Per Moro sono tre i fattori di crisi sul piano concettuale: le dilaganti parole magiche che infestano la semantica della partecipazione; la crisi del paradigma della cittadinanza per cui il potere indebolito degli stati declina la cittadinanza attiva come cittadinanza aumentata e infine l’uso di concetti e categorie difettose.
Fatta “pulizia della polvere” il professore illustra il valore positivo del concetto e prova a identificare il fenomeno.
Nella visione standard la partecipazione dei cittadini consiste nell’influenzare le leadership che detengono il potere. Il circuito è così organizzato: i cittadini pongono domande attraverso i partiti, il sistema politico risponde, una macchina cieca ed efficiente, la pubblica amministrazione le mette in opera.
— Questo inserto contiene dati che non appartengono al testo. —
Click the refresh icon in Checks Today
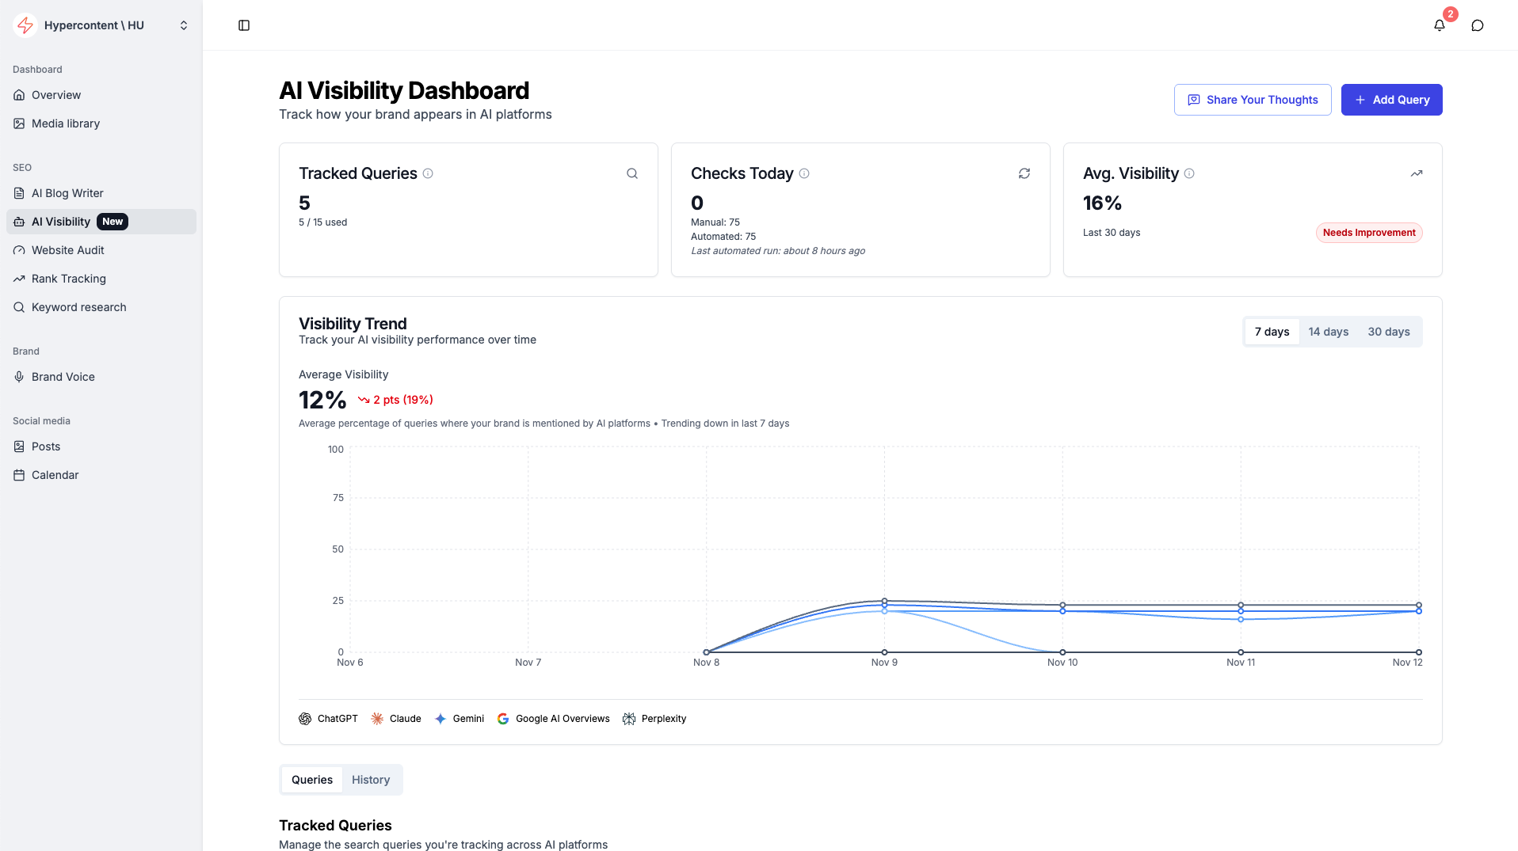The height and width of the screenshot is (851, 1518). pos(1024,173)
Giovanni Moro cita come esempi di questa ostilità di fondo alla partecipazione i casi di imputati per eccesso di cittadinanza.
A fronte di questa chiusura delle istituzioni ai cittadini restano la protesta, il lobbing, la costruzione di capitale sociale, le pratiche di “ginnastica democratica”. Moro richiama la lezione di Ulrich Beck nel 1993: “I cittadini esercitano concretamente i loro diritti riempiendoli della vita per la quale ritengono che valga la pena lottare”.
Che cos’è quindi la cittadinanza attiva nella definizione di uno dei suoi principali artefici? “Una pratica che ha a che fare con il potere di iniziativa riconosciuto dall’articolo 118 della Costituzione, è un’azione collettiva che si concretizza nell’esercizio di poteri e responsabilità, è un impegno per l’interesse generale che si svolge sul terreno delle politiche pubbliche e non della politica, gode di elevata fiducia ma non è un’alternativa alla democrazia rappresentativa”. Una realtà che in Italia coinvolge due milioni di persone sul terreno della tutela dei diritti, della cura dei beni comuni, dell’empowerment adottando strategie di “advocacy” (dare voce), servizio e intervento diretto.
Se è ancora valida la definizione di Max Weber (“la capacità di incidere sul corso delle cose e sui comportamenti di altri soggetti”) molti sono, per il professor Moro, i poteri dei cittadini attivi e altrettanto notevoli gli effetti e gli impatti di queste pratiche collettive.
“La cittadinanza attiva – conclude Moro – ridefinisce il territorio della democrazia, costruisce nuove relazioni di rappresentanza, afferma nuovi diritti, politicizza lee politiche pubbliche, dà forma alla cittadinanza comune, resiste alla dittatura delle maggioranze e al dominio delle minoranze”.
A integrare la “lezione magistrale” del sociologo politico i contributi di Massimiliano Sechi, ricercatore del Centro di Studi Sociali dell’Università di Coimbra, e di Silvana Kuhtz. Ricercatrice dell’Università della Basilicata. Il primo, a partire dall’esperienza portoghese, in cui la partecipazione dei cittadini cresce come funzione di supplenza nella crisi violenta del welfare, ha riflettuto sul conflitto tra forme di attivazione collettiva e individuale e sul peso della dimensione di scala per innescare forme di cooperazione virtuosa tra enti locali e cittadinanza. La sua ricerca è dedicata agli spazi pubblici aperti degli enti locali, attraverso le piattaforme di partecipazione.
Per Silvana Kuhtz, invece, ci sono anche parole magiche positive, che fanno accadere le cose. Parole di ispirazione e di narrazione. E su due esperienze del molto piccolo, capaci di “trasformare gli ideali in realtà” è stata dedicata la sua testimonianza sul “potere di realizzare”: l’organizzazione degli orti urbani a Bari, l’esperienza degli affitti gratuiti nella fase di lancio di attività per rianimare il centro urbano di Putignano.